What you are asked to do. Repeat word for word, please, only the lines of the material from the one containing "589x367 pixels." through its final line, both ends included.
==============================
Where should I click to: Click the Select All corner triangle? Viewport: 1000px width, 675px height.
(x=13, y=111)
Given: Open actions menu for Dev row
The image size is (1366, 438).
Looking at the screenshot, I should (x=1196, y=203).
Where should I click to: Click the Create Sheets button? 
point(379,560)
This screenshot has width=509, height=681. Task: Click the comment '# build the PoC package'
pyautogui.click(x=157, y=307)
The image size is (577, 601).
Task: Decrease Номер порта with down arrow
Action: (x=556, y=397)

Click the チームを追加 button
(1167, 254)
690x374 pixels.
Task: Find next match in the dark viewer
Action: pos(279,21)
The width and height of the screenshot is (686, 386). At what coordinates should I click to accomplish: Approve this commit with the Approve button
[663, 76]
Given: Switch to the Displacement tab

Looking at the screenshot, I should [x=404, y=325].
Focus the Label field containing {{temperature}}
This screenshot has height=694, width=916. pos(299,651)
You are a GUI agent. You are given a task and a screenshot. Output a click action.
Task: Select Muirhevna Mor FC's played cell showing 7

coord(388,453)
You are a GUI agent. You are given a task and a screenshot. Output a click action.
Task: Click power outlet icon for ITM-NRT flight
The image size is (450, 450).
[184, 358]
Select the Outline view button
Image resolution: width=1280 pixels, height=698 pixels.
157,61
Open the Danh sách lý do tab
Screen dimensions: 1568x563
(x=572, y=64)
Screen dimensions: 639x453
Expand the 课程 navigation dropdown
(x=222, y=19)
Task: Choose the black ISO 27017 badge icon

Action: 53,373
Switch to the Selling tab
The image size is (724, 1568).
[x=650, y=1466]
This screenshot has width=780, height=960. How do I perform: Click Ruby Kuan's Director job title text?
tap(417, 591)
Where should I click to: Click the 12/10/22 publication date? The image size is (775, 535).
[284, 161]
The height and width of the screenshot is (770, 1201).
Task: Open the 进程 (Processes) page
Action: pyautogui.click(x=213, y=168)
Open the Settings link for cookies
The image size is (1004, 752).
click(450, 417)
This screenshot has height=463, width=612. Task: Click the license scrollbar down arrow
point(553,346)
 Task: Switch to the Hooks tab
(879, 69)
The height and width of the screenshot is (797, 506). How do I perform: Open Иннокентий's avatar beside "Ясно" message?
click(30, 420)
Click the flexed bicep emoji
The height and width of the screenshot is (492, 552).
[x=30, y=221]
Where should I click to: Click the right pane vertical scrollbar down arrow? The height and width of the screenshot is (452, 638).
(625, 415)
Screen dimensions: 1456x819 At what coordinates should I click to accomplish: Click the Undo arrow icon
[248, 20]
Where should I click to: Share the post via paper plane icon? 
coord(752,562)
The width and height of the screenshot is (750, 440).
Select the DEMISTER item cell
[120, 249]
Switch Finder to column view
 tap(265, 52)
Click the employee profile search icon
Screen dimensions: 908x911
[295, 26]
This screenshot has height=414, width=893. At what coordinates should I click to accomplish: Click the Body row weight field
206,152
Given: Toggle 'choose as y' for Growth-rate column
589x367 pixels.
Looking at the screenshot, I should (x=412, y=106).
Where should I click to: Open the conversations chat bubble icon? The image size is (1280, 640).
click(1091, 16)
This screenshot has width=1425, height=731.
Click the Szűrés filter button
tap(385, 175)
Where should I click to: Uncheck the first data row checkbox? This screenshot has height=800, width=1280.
==============================
Answer space.
589x367 pixels.
Looking at the screenshot, I should (x=412, y=106).
Where should I click to: Open the conversations chat bubble icon? The image size is (1280, 640).
click(1091, 16)
This screenshot has width=1425, height=731.
Click the Szűrés filter button
tap(385, 175)
Where should I click to: Uncheck the first data row checkbox? This screenshot has height=800, width=1280.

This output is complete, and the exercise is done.